ICC, ECB and CA Face Insidious Allegations

On the one hand, ball tampering has taken on proportions in public perception previously unimagined. On the other hand, fixing is a problem larger than the International Cricket Council (ICC) would lead us to believe if the public statement by an international news agency is anything to go by. What is even more grievous is the insinuation that it now throws on the other cricket boards.

The focus should have always been on the game, on the action in the middle. Yet it appears in a world when the actions of the cricketers are far from meritorious, where the image of the sports has been presented as anything but squeaky clean, the most uncomfortable position belongs to that of the world’s governing body and its influential member boards, namely, Cricket Australia (CA) and the England and Wales Cricket Board (ECB).

At a time when the focus should be on the fast approaching ICC Cricket World Cup and the enticing prospect of a World Test championship, cricket is embroiled in a reputation defending exercise. And at the heart of it is the battle between the International Cricket Council and a leading news agency, Al Jazeera, who continues to probe into fixing allegations much to the consternation of the governing body.

On face value and shock factor, it is hard to refute the evidence of the documentary that went by the name of ‘Munawar Files’. Yet Al Jazeera maintains that the ICC has not been forthcoming in satisfying the disturbing queries that have arisen in the aftermath of the documentary aired. Furthermore, it alleges that the ICC’s allegation of the international news agency not being forthcoming on sharing the evidence is misconstrued because the ICC wanted the evidence before the documentary was aired in a bid to block it.

As both sides are locked in war, one of the key statements as released by the news agency was particularly alarming. In the outright, blatant dismissal of charges by the England and Wales Cricket Board (ECB) and Cricket Australia (CA), the news agency has come down upon the two boards and the ICC to make the serious insinuation that the cricket world is still a divided world wherein the ‘Anglo Saxon’ part of the cricket world refuses to believe or even entertain the notion that their players could have any part in bringing the game into disrepute, particularly when the fixers, as has been claimed many times, often emanate from the cricket fanatic, money spinning Indian sub-continent.

While few have picked up on the gravity of this insinuation, it is a throwback to the days when there was this rather prevalent perception that cricketers from the Indian sub-continent were handed a particularly raw deal when it came to punitive measures by match referees and indeed the ICC run by the prominent ‘white’ cricket boards whereas their fairer counterparts from foreign cricketers were allowed to get away with it as it were. Swept under the carpet, many a misdemeanor was covered to keep the cricket public in the dark while transgressions and insinuations were levelled at whim on players from the Asian sub-continent over malpractices that were sometimes unjustified.

Over the years, the shift of power has been dramatic as it has been obvious.
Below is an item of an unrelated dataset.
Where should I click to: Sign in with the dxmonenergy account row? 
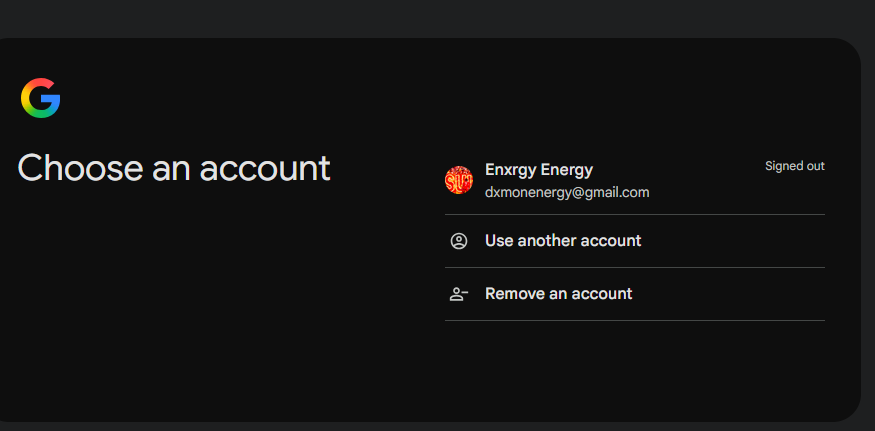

The same, hard-nosed cricket boards now coveted partnership, particularly with India, with the teams from the Indian sub-continent for the money they could roll in, the potential of media rights and broadcast deals. The shape of Twenty20 only skewed that chart further where unabashedly players from these prominently ‘white’ countries vied for places alongside brown nosed cricketers from the continent’s dust bowls.

In that light, that a meritorious news agency with an international platform, would hark back to a time where the colour of one’s skin seemed to lend weight to decisions is rather grave and one that the ICC must not take lightly, in light of its own reputation at stake. Irrespective of whether the allegations of fixing have been appropriated rightly, in the interest of the game and the integrity of the sport and for the sake of the reputation of the cricketers under its banner, the world’s governing body owes it to come clean, to address forthrightly and systematically any ambiguity on matters as serious as fixing and to reveal its own independent investigations that will only shed light further on the sport and where it stands vis-à-vis these nefarious allegations and purported malpractices.